Description of the task: Write out the records below as a Markdown table with two columns, Row and Text. Number each row and leave out any blank lines.

Listed records:
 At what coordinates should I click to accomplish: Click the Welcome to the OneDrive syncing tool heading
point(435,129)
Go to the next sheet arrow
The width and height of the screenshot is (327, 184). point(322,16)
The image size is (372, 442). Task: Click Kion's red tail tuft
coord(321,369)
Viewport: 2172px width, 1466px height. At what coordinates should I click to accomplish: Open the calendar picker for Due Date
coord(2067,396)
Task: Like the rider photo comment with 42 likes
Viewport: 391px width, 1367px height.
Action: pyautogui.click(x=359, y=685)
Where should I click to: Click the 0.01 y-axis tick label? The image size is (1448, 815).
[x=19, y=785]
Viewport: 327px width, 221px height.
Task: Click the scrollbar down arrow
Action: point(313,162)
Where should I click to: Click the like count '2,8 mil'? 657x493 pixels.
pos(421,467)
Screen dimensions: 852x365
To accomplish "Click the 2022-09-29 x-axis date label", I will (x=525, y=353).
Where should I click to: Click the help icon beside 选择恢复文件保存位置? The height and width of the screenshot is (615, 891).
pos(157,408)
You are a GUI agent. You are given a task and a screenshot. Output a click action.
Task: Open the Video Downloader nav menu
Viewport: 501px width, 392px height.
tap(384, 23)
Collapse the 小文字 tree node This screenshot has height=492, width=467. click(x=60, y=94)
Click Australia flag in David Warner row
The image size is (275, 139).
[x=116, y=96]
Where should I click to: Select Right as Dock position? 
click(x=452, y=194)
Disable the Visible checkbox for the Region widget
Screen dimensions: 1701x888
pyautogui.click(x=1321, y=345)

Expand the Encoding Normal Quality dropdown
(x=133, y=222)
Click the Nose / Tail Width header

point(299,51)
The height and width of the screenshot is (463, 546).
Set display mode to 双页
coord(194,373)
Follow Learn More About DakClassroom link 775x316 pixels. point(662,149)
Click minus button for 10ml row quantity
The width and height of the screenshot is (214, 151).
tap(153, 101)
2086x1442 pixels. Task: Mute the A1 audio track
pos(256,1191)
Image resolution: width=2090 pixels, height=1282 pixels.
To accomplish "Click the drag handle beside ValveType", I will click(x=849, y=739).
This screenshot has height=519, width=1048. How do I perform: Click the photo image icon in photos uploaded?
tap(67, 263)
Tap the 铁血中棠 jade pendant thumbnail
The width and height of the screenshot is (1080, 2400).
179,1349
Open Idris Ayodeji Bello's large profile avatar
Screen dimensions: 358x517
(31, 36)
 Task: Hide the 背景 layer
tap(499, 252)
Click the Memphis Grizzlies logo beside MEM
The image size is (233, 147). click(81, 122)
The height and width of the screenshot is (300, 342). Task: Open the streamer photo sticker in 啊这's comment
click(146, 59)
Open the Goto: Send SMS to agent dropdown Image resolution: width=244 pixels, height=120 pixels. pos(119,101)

Completed task:
| Row | Text |
|---|---|
| 1 |  At what coordinates should I click to accomplish: Click the Welcome to the OneDrive syncing tool heading |
| 2 | point(435,129) |
| 3 | Go to the next sheet arrow |
| 4 | The width and height of the screenshot is (327, 184). point(322,16) |
| 5 | The image size is (372, 442). Task: Click Kion's red tail tuft |
| 6 | coord(321,369) |
| 7 | Viewport: 2172px width, 1466px height. At what coordinates should I click to accomplish: Open the calendar picker for Due Date |
| 8 | coord(2067,396) |
| 9 | Task: Like the rider photo comment with 42 likes |
| 10 | Viewport: 391px width, 1367px height. |
| 11 | Action: pyautogui.click(x=359, y=685) |
| 12 | Where should I click to: Click the 0.01 y-axis tick label? The image size is (1448, 815). |
| 13 | [x=19, y=785] |
| 14 | Viewport: 327px width, 221px height. |
| 15 | Task: Click the scrollbar down arrow |
| 16 | Action: point(313,162) |
| 17 | Where should I click to: Click the like count '2,8 mil'? 657x493 pixels. |
| 18 | pos(421,467) |
| 19 | Screen dimensions: 852x365 |
| 20 | To accomplish "Click the 2022-09-29 x-axis date label", I will (x=525, y=353). |
| 21 | Where should I click to: Click the help icon beside 选择恢复文件保存位置? The height and width of the screenshot is (615, 891). |
| 22 | pos(157,408) |
| 23 | You are a GUI agent. You are given a task and a screenshot. Output a click action. |
| 24 | Task: Open the Video Downloader nav menu |
| 25 | Viewport: 501px width, 392px height. |
| 26 | tap(384, 23) |
| 27 | Collapse the 小文字 tree node This screenshot has height=492, width=467. click(x=60, y=94) |
| 28 | Click Australia flag in David Warner row |
| 29 | The image size is (275, 139). |
| 30 | [x=116, y=96] |
| 31 | Where should I click to: Select Right as Dock position?  |
| 32 | click(x=452, y=194) |
| 33 | Disable the Visible checkbox for the Region widget |
| 34 | Screen dimensions: 1701x888 |
| 35 | pyautogui.click(x=1321, y=345) |
| 36 | Expand the Encoding Normal Quality dropdown |
| 37 | (x=133, y=222) |
| 38 | Click the Nose / Tail Width header |
| 39 | point(299,51) |
| 40 | The height and width of the screenshot is (463, 546). |
| 41 | Set display mode to 双页 |
| 42 | coord(194,373) |
| 43 | Follow Learn More About DakClassroom link 775x316 pixels. point(662,149) |
| 44 | Click minus button for 10ml row quantity |
| 45 | The width and height of the screenshot is (214, 151). |
| 46 | tap(153, 101) |
| 47 | 2086x1442 pixels. Task: Mute the A1 audio track |
| 48 | pos(256,1191) |
| 49 | Image resolution: width=2090 pixels, height=1282 pixels. |
| 50 | To accomplish "Click the drag handle beside ValveType", I will click(x=849, y=739). |
| 51 | This screenshot has height=519, width=1048. How do I perform: Click the photo image icon in photos uploaded? |
| 52 | tap(67, 263) |
| 53 | Tap the 铁血中棠 jade pendant thumbnail |
| 54 | The width and height of the screenshot is (1080, 2400). |
| 55 | 179,1349 |
| 56 | Open Idris Ayodeji Bello's large profile avatar |
| 57 | Screen dimensions: 358x517 |
| 58 | (31, 36) |
| 59 |  Task: Hide the 背景 layer |
| 60 | tap(499, 252) |
| 61 | Click the Memphis Grizzlies logo beside MEM |
| 62 | The image size is (233, 147). click(81, 122) |
| 63 | The height and width of the screenshot is (300, 342). Task: Open the streamer photo sticker in 啊这's comment |
| 64 | click(146, 59) |
| 65 | Open the Goto: Send SMS to agent dropdown Image resolution: width=244 pixels, height=120 pixels. pos(119,101) |